■ **What is required**:
Go through the records and filter out every line lacking the word "will"; copy the lines that remain.

■ **Data extract**:
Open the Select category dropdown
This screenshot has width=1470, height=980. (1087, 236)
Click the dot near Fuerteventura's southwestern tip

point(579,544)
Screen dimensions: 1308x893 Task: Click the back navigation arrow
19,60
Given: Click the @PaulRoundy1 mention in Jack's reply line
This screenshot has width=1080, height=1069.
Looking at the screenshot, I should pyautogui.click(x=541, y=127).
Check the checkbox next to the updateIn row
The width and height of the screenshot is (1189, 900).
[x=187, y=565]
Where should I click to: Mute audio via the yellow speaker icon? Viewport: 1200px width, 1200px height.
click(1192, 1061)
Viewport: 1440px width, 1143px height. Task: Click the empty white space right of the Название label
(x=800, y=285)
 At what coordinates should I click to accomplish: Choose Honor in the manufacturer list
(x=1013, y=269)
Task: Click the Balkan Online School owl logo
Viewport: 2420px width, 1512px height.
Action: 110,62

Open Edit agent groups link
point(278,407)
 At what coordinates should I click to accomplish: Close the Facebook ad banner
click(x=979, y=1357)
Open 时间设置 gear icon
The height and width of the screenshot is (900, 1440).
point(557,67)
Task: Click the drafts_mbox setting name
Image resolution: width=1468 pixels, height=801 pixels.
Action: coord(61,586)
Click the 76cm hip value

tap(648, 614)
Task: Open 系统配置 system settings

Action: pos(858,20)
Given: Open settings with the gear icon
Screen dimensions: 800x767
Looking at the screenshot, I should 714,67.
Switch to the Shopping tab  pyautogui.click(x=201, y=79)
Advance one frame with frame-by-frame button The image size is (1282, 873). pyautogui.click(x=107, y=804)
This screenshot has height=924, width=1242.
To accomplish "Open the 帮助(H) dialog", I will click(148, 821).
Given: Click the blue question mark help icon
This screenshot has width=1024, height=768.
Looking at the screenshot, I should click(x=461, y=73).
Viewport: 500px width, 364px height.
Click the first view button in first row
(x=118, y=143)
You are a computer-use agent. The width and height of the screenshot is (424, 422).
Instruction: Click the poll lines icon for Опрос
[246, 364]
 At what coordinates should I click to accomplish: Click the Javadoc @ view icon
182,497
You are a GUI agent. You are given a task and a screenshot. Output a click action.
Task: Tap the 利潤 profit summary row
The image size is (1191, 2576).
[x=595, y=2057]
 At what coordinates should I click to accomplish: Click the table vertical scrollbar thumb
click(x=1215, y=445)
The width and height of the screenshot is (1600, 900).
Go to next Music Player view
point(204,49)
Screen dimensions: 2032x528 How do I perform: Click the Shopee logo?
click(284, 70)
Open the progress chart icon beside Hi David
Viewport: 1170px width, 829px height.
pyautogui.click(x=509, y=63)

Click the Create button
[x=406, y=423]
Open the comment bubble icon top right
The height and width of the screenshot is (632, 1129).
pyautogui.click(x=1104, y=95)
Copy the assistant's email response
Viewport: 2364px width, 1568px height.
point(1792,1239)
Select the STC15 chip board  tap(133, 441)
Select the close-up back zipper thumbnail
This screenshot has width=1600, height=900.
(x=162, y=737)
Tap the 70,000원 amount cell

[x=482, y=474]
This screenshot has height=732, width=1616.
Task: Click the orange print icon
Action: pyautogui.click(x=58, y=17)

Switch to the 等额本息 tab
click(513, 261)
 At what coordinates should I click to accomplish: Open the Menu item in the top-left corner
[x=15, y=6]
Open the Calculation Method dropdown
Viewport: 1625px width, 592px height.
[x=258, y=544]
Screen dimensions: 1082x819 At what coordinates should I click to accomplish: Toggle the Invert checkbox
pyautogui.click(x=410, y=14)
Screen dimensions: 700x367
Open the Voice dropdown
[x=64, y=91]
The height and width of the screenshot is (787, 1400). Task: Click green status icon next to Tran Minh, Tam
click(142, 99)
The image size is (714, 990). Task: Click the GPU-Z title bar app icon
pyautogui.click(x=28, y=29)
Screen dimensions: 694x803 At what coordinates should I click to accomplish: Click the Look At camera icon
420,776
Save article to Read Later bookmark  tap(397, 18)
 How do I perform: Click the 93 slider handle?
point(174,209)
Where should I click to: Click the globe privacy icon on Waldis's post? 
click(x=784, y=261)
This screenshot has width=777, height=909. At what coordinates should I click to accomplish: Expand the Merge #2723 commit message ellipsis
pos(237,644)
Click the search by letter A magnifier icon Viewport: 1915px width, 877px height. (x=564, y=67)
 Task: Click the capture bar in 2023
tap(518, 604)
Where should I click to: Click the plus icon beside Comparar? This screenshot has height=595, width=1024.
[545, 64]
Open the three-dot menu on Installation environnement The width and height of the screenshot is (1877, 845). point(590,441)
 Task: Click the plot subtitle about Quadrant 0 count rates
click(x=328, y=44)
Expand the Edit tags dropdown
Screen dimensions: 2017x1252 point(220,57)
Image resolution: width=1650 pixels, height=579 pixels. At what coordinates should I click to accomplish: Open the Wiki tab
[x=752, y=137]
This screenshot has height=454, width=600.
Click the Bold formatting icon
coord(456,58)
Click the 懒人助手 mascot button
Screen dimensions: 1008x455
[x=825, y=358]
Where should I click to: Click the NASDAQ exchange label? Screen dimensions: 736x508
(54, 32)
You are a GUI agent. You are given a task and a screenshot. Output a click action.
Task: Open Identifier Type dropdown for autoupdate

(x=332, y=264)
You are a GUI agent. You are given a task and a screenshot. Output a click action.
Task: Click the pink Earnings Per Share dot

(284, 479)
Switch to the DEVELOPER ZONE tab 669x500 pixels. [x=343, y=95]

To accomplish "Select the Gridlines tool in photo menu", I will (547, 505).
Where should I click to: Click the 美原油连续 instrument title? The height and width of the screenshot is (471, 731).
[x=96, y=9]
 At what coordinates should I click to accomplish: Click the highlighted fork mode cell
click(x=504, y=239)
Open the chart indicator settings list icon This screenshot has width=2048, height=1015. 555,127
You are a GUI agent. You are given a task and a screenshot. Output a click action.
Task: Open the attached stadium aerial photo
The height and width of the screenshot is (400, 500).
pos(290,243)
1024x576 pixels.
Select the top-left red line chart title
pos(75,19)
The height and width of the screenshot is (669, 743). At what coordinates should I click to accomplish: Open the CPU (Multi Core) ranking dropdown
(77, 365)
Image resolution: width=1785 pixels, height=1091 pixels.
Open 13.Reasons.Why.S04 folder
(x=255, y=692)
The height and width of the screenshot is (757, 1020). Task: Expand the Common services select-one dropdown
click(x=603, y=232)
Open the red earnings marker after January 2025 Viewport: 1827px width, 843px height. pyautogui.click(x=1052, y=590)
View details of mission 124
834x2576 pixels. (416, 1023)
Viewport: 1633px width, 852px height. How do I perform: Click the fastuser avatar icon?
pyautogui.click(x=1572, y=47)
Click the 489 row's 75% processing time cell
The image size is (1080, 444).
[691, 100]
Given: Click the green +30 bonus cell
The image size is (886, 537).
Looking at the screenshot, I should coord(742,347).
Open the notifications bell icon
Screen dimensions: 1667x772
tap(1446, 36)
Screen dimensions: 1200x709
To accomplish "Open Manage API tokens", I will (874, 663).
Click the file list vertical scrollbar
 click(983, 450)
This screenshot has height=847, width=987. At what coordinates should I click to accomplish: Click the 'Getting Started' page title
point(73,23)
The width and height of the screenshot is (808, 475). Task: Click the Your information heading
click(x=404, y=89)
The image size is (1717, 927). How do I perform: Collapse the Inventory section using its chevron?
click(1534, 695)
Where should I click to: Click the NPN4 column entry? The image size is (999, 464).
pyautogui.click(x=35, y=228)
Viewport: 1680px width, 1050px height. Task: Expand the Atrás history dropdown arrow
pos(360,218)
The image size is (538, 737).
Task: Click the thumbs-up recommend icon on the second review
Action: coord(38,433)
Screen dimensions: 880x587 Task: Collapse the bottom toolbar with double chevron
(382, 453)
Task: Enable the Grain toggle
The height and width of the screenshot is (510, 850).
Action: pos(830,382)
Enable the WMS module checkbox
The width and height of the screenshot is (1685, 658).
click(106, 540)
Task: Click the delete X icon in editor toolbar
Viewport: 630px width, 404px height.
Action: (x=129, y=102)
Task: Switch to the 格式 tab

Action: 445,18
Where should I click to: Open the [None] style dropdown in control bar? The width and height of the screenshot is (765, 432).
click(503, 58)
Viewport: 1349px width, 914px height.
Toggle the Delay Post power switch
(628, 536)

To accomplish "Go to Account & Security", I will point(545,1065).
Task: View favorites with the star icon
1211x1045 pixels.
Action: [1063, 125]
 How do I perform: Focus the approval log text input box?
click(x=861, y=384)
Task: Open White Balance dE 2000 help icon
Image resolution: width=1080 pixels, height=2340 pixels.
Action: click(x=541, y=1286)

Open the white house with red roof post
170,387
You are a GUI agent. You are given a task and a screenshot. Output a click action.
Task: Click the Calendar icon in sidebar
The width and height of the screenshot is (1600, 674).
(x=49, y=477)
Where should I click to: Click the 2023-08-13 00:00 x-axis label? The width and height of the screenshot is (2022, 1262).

■ **Answer**:
To accomplish "Open the 帮助(H) dialog", I will click(148, 821).
To accomplish "Select the Gridlines tool in photo menu", I will (547, 505).
To accomplish "Open Manage API tokens", I will (874, 663).
To accomplish "Go to Account & Security", I will point(545,1065).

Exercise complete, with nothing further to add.